У Пушкина было аристократическое отношение к власти, и поэтому смешно говорить, что он как бы написал «Медного всадника», чтобы защитить бедного Евгения от Петра. Тема «Медного всадника» совершенно иная, там описана русская государственная система, конфликт гранита и болот. И Евгений — заложник этого регулярного восстания природы против власти, восстания народа, которое, собственно, и есть метафора наводнения. «Капитанская дочка» о том же самом. Поэтому у меня есть ощущение как раз, что для Пушкина, как для аристократа, власть (особенно власть Петра) неизбежна и жестока, и нужно это принимать.

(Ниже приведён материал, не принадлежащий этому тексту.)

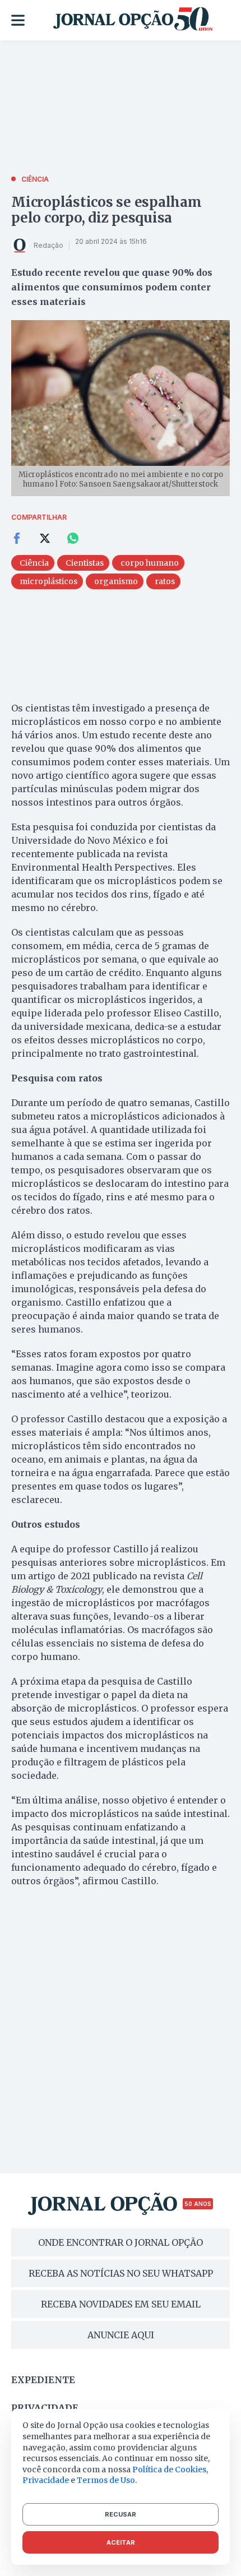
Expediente (43, 2379)
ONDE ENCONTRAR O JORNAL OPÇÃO (120, 2242)
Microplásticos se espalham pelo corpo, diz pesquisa (106, 209)
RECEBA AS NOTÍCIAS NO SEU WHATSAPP (121, 2273)
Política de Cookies (169, 2469)
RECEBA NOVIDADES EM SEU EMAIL (121, 2304)
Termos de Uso (106, 2480)
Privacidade (44, 2407)
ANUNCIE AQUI (120, 2335)
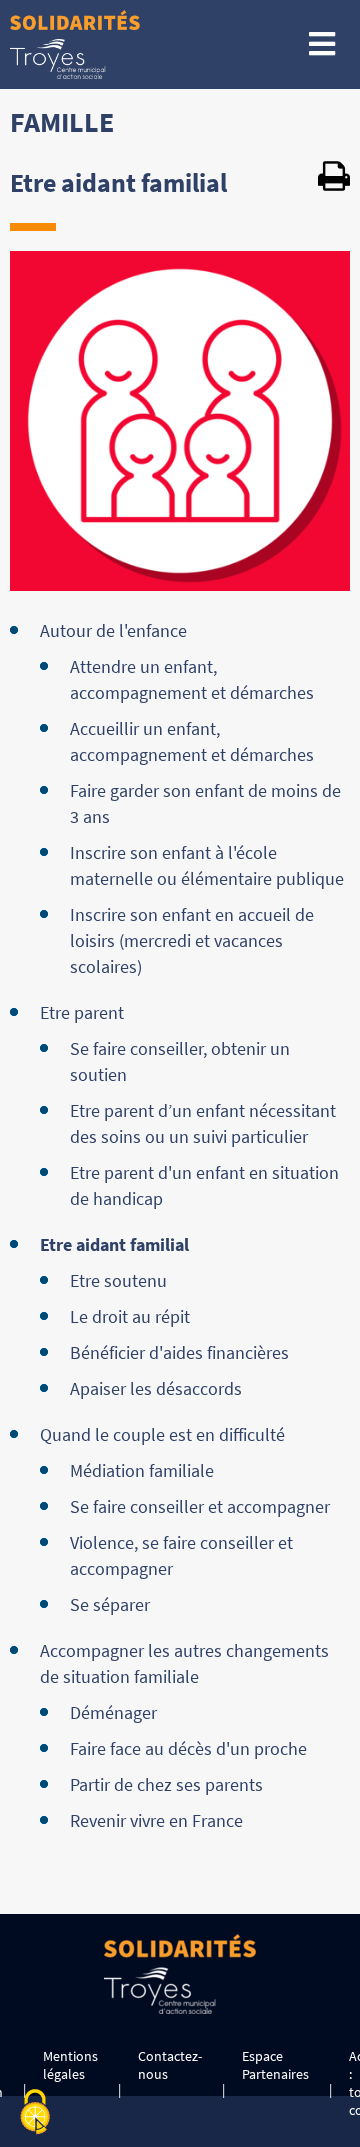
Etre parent (82, 1012)
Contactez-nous (170, 2065)
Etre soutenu (118, 1280)
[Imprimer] (334, 179)
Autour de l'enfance (113, 630)
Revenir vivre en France (156, 1820)
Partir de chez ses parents (166, 1784)
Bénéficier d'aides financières (179, 1352)
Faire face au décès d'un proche (188, 1748)
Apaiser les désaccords (156, 1388)
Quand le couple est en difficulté (162, 1434)
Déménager (113, 1712)
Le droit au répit (130, 1316)
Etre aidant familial (114, 1244)
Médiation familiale (142, 1470)
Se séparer (110, 1604)
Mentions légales (70, 2065)
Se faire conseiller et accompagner (200, 1506)
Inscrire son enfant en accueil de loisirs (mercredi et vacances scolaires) (192, 940)
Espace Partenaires (275, 2065)
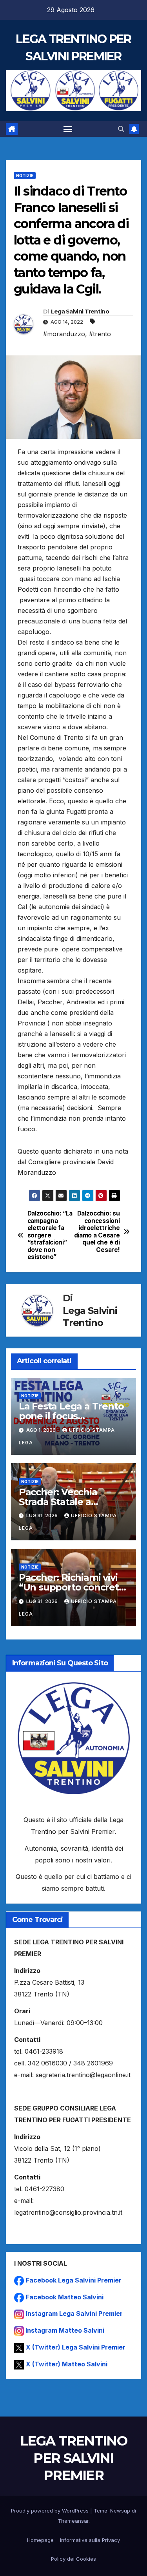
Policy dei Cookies (73, 2559)
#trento (100, 334)
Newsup (120, 2510)
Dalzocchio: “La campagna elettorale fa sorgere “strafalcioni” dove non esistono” (50, 1235)
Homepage (40, 2540)
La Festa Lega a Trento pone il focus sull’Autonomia (71, 1415)
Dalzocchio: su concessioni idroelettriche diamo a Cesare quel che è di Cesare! (97, 1231)
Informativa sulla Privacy (90, 2540)
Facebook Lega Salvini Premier (74, 2280)
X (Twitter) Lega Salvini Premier (75, 2347)
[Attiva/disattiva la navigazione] (67, 128)
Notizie (24, 175)
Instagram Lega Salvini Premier (74, 2313)
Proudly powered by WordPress (50, 2510)
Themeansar (73, 2521)
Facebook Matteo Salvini (64, 2297)
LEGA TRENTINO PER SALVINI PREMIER (73, 2458)
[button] (121, 129)
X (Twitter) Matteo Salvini (66, 2364)
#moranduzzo (64, 334)
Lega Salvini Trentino (80, 311)
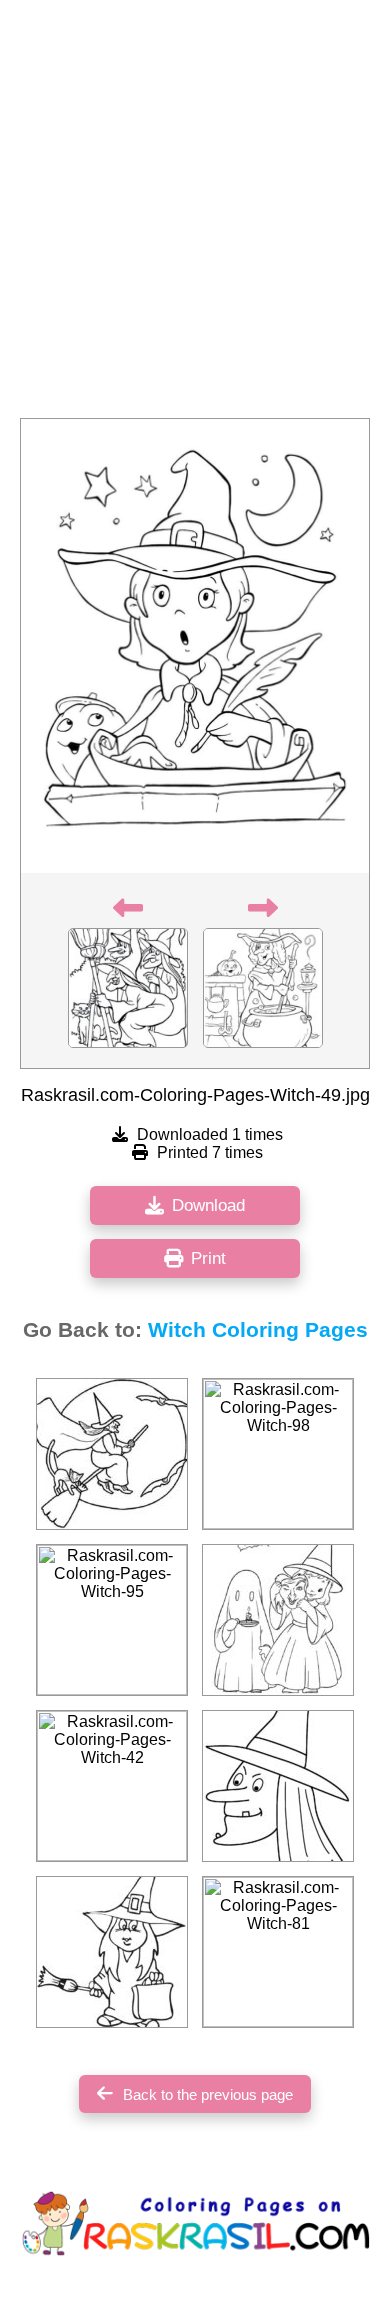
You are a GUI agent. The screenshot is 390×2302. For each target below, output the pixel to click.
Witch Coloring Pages (258, 1330)
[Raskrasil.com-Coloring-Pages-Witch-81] (278, 1952)
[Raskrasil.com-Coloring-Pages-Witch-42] (112, 1786)
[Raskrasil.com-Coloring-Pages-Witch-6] (112, 1952)
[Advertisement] (195, 215)
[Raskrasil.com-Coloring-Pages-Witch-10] (278, 1786)
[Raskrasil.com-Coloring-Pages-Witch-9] (112, 1454)
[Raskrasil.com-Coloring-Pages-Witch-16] (278, 1620)
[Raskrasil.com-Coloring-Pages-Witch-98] (278, 1454)
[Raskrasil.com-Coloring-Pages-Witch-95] (112, 1620)
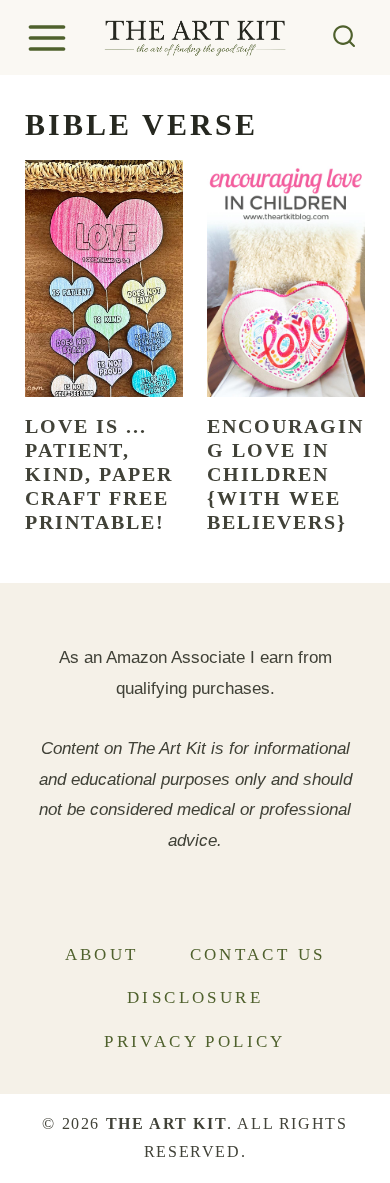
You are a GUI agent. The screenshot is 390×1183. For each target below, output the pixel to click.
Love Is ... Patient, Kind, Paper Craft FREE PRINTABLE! (99, 474)
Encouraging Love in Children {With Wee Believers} (285, 474)
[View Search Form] (344, 37)
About (102, 954)
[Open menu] (50, 37)
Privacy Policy (195, 1041)
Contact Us (258, 954)
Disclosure (195, 997)
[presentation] (104, 278)
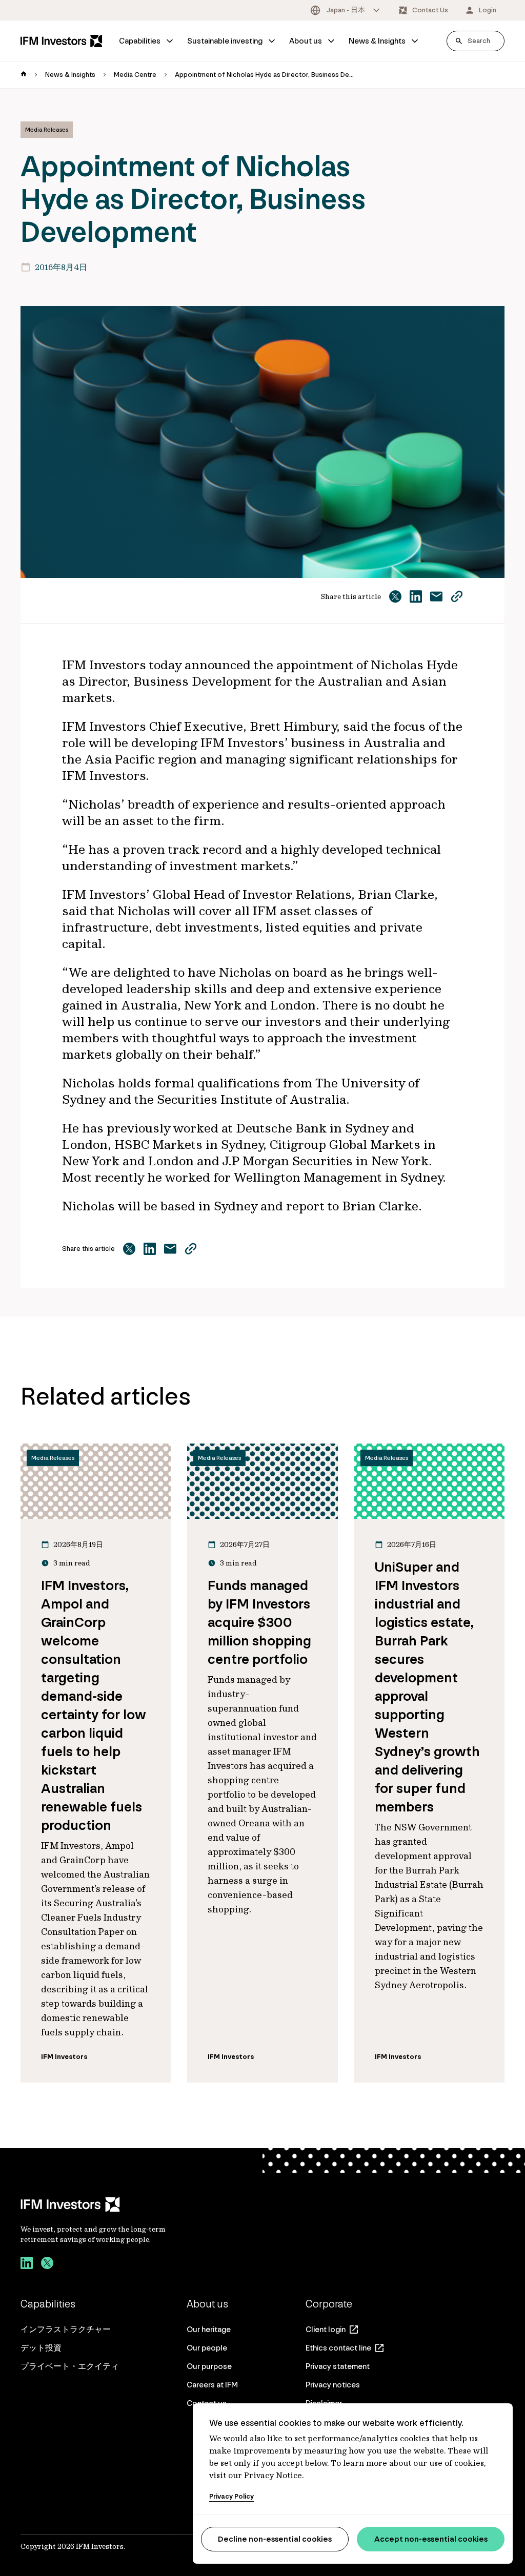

Другое дело, что процитированные «Стансы» — это тактический ход, это попытка договориться с Николаем, купить себе десять лет работы, что он, собственно, и купил, но какой ценой? Сейчас уже можно признать — мы же любим Пушкина… Как сказано у Мережковского в «Иисусе неизвестном»: «Мы так любим Христа, что можем знать о нем все, мы можем спорить о нем». Мы так любим Пушкина, что можем знать о нем все. Мы можем говорить, что, вероятно, его позиция в сентябре 1826 года, после вызова на коронационные торжества в Москву (в Питере их нельзя было провести по причине карантина) — это трагедия его. Возможно, он сделал единственный ход. По легенде, он же явился во дворец, имея «Пророка» в кармане, рукопись, и она заканчивалась словами:
Восстань, восстань, пророк России,
В позорны ризы облекись,
Иди, и с вервием на вые
К убийце гнусному явись.
Правда, там «убийца гнусный» был обозначен первыми буквами. У меня есть ощущение, что ни о каком компромиссе нельзя здесь говорить, потому что у Пушкина это был единственный ход, реально единственный. Но с другой стороны, приходится признать и то, что для Пушкина это была роковая и трагическая ошибка. Так у них страшно получилось, такая это была страшная история.